Written task | Copy the entries word for word, from the first line through the line that contains "Image resolution: width=700".

Exercise data |

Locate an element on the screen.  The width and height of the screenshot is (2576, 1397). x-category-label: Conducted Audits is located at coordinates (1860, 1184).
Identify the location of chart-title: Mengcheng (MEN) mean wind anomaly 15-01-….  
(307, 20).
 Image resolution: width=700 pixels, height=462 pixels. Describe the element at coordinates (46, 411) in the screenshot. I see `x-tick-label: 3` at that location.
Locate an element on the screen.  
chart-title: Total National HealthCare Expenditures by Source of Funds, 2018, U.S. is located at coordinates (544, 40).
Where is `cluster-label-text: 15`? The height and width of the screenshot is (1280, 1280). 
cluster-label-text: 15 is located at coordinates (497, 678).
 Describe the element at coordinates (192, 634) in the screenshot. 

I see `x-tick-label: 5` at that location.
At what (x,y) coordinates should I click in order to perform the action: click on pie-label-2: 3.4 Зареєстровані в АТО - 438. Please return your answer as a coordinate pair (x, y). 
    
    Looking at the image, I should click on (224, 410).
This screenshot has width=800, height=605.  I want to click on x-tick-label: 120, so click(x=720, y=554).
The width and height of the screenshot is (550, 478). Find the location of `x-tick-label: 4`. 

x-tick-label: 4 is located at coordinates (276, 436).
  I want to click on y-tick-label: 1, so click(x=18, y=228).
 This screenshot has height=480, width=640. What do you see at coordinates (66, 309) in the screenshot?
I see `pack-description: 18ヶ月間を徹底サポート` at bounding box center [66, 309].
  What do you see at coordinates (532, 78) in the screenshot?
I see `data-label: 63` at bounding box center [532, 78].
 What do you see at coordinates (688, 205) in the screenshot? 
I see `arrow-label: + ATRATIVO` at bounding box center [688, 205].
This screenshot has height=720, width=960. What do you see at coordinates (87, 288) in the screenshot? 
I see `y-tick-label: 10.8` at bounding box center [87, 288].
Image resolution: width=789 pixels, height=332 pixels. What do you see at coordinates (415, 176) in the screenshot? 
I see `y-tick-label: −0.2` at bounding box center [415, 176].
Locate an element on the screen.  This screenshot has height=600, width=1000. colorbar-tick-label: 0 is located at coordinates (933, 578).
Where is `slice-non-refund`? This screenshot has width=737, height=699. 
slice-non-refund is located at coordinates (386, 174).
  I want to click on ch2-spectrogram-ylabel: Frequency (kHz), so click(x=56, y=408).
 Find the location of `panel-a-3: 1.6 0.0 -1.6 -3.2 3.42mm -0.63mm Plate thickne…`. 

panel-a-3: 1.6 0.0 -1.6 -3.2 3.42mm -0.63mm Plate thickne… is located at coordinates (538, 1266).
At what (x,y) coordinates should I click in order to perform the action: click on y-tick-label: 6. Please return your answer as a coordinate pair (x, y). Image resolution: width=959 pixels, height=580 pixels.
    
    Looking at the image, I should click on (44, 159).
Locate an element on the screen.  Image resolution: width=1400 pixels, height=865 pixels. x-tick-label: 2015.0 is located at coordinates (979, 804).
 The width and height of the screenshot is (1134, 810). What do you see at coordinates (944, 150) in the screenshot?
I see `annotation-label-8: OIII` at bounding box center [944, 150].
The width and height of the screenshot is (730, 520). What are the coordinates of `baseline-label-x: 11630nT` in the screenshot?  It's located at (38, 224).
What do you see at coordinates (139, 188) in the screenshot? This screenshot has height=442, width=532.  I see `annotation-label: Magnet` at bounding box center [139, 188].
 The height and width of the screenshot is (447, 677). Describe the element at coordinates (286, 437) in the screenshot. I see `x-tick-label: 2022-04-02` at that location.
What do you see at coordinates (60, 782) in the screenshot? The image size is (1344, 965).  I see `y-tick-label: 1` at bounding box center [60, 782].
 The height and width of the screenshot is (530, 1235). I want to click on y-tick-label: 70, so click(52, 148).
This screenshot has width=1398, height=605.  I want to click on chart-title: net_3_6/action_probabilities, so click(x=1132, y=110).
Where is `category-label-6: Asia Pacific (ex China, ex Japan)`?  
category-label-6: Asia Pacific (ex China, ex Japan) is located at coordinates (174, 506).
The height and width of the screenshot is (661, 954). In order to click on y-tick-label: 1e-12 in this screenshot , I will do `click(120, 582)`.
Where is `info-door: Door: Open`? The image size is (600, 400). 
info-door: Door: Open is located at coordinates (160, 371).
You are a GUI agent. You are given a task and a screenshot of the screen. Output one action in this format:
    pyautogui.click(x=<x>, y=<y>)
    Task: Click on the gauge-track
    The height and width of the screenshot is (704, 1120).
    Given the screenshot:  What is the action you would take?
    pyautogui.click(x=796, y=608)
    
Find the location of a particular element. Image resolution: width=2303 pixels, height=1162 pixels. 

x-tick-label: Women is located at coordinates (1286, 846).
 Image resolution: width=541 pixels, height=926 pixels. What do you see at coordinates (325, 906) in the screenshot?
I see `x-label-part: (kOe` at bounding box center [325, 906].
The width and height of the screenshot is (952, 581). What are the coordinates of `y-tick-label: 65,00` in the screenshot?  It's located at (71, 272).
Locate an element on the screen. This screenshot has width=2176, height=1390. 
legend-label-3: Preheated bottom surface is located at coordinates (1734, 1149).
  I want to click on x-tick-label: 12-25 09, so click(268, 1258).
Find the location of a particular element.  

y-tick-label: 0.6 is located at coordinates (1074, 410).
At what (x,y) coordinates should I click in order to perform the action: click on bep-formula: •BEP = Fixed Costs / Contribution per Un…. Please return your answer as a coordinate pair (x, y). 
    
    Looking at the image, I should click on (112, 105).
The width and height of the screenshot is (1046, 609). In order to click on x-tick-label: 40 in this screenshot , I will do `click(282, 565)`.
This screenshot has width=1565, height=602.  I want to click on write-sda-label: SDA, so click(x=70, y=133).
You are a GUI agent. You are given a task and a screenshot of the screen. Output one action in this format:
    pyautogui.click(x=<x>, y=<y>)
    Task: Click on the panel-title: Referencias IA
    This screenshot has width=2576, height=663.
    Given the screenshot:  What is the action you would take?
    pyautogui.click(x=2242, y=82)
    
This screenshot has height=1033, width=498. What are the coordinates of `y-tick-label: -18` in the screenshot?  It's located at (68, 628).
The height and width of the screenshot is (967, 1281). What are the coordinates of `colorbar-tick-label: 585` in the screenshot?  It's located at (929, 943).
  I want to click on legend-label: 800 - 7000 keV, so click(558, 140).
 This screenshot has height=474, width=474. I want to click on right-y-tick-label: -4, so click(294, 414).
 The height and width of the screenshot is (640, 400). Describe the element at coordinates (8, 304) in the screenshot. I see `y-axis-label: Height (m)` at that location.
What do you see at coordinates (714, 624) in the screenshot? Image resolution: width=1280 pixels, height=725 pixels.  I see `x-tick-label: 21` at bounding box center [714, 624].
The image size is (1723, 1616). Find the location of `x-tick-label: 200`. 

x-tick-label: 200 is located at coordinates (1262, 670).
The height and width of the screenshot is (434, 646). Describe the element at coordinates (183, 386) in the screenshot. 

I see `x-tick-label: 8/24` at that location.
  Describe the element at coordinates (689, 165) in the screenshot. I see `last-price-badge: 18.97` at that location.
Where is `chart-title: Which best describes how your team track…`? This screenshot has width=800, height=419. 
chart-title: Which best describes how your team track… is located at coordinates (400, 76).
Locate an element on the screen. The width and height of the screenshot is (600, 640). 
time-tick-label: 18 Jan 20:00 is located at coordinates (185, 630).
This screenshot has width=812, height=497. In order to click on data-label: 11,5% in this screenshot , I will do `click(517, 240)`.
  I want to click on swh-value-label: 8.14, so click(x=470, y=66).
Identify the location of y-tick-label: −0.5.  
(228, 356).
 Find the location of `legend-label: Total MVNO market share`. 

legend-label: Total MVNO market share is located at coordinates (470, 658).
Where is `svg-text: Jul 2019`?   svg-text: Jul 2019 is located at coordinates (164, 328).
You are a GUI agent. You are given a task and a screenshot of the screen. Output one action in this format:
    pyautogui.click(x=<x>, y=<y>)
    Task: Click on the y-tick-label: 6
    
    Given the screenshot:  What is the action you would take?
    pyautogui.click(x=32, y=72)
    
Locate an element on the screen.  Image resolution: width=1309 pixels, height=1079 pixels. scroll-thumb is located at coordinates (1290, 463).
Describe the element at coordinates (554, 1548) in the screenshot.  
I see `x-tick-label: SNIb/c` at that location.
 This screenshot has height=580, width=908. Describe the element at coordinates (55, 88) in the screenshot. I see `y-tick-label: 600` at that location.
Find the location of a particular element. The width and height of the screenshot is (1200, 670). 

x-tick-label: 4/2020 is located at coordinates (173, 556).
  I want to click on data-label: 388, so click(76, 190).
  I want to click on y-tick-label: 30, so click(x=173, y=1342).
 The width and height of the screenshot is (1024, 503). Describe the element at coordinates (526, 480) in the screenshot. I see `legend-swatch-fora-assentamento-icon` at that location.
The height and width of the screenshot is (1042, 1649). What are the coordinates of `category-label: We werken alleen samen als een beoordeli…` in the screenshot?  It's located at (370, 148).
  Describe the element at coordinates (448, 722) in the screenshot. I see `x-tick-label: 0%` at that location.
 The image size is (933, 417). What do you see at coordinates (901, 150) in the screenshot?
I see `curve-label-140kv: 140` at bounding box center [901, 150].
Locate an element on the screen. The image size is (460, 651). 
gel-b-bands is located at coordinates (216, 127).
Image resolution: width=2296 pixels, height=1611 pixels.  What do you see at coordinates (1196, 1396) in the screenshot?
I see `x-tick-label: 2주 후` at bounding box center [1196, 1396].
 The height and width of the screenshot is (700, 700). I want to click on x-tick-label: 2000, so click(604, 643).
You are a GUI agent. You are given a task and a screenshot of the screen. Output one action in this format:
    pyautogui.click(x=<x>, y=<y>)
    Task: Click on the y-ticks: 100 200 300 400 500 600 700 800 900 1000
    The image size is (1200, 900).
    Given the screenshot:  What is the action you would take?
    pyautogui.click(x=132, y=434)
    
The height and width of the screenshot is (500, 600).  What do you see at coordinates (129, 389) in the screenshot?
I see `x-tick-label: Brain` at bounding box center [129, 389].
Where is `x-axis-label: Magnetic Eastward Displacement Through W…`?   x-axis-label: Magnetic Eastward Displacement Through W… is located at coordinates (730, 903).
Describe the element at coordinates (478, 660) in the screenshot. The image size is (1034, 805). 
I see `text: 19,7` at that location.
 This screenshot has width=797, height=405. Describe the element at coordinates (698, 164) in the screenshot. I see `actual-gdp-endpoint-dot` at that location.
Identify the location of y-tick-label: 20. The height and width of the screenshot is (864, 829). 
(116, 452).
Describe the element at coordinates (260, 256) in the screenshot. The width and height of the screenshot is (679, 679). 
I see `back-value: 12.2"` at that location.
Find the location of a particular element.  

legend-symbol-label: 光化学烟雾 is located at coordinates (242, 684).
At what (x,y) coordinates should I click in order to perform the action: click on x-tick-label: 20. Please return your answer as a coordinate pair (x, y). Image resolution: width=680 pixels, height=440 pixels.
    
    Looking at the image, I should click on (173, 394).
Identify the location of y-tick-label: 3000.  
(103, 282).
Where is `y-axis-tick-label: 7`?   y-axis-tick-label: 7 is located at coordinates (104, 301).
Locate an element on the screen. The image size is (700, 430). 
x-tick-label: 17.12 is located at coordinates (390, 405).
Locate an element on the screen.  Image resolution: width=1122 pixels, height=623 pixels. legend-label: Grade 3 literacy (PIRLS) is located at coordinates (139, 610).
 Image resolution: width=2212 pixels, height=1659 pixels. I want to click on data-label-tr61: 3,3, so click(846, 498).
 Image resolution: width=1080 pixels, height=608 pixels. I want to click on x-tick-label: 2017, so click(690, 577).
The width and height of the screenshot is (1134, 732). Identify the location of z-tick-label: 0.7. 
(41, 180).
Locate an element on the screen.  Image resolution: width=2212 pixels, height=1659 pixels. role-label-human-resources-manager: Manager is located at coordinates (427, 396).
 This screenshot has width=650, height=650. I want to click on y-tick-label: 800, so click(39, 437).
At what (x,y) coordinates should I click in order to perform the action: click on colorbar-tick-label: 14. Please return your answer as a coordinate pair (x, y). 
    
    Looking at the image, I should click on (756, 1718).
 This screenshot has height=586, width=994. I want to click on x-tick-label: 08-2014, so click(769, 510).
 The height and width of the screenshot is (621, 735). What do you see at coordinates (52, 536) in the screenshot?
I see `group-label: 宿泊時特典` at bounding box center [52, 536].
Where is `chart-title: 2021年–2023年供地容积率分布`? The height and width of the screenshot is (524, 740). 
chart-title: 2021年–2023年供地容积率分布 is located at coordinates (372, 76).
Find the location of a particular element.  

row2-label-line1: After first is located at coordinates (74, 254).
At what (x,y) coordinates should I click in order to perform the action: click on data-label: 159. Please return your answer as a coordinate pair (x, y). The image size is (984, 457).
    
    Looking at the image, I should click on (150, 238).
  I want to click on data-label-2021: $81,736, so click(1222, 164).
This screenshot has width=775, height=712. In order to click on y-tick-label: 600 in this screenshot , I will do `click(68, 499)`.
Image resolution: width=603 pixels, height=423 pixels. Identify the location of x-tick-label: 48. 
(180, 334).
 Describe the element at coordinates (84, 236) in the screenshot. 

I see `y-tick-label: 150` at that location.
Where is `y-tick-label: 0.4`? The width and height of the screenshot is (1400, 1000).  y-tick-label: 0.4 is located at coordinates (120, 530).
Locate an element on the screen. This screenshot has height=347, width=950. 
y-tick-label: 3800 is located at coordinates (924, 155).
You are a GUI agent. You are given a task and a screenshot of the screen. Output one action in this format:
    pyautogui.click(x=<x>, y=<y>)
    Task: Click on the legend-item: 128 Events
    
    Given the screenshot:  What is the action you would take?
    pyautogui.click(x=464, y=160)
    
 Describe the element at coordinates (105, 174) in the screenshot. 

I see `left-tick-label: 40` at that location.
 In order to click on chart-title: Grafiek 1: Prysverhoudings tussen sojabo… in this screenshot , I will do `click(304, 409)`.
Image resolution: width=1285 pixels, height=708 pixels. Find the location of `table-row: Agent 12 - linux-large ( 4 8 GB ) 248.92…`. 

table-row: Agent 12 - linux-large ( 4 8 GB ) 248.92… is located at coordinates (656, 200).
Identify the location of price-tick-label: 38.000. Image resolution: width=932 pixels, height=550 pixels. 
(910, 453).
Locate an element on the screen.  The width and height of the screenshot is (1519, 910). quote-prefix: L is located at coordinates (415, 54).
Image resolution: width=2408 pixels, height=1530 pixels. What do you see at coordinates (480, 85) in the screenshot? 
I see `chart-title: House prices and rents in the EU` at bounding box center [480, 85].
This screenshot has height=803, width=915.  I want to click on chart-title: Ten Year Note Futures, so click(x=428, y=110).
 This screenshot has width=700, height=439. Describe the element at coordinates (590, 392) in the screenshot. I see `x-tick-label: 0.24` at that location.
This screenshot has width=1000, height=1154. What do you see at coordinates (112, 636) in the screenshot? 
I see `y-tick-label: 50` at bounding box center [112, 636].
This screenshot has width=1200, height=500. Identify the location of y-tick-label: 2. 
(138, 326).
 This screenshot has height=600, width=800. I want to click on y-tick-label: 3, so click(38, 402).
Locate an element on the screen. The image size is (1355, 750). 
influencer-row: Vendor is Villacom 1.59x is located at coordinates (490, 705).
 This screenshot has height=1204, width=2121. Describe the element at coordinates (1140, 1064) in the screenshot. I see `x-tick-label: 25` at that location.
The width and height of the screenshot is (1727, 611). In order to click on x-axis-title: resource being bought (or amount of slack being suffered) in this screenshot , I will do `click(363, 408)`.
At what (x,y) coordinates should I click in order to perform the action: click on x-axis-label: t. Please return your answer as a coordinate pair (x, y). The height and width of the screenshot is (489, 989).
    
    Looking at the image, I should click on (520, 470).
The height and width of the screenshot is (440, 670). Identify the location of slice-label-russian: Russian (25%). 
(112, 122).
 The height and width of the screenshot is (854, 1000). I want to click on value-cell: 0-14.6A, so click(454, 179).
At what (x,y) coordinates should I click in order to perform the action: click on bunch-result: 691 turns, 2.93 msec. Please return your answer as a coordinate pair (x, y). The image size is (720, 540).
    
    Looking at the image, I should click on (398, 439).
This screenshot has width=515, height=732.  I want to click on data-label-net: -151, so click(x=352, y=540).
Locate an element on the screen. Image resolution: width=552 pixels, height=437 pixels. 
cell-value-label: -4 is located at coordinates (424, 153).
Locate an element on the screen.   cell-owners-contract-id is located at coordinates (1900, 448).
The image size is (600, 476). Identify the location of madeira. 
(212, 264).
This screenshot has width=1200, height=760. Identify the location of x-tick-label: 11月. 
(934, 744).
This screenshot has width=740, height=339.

Response to this task |
Locate an element on the screen.  The width and height of the screenshot is (2576, 1397). x-category-label: Conducted Audits is located at coordinates (1860, 1184).
Identify the location of chart-title: Mengcheng (MEN) mean wind anomaly 15-01-….  
(307, 20).
 Image resolution: width=700 pixels, height=462 pixels. Describe the element at coordinates (46, 411) in the screenshot. I see `x-tick-label: 3` at that location.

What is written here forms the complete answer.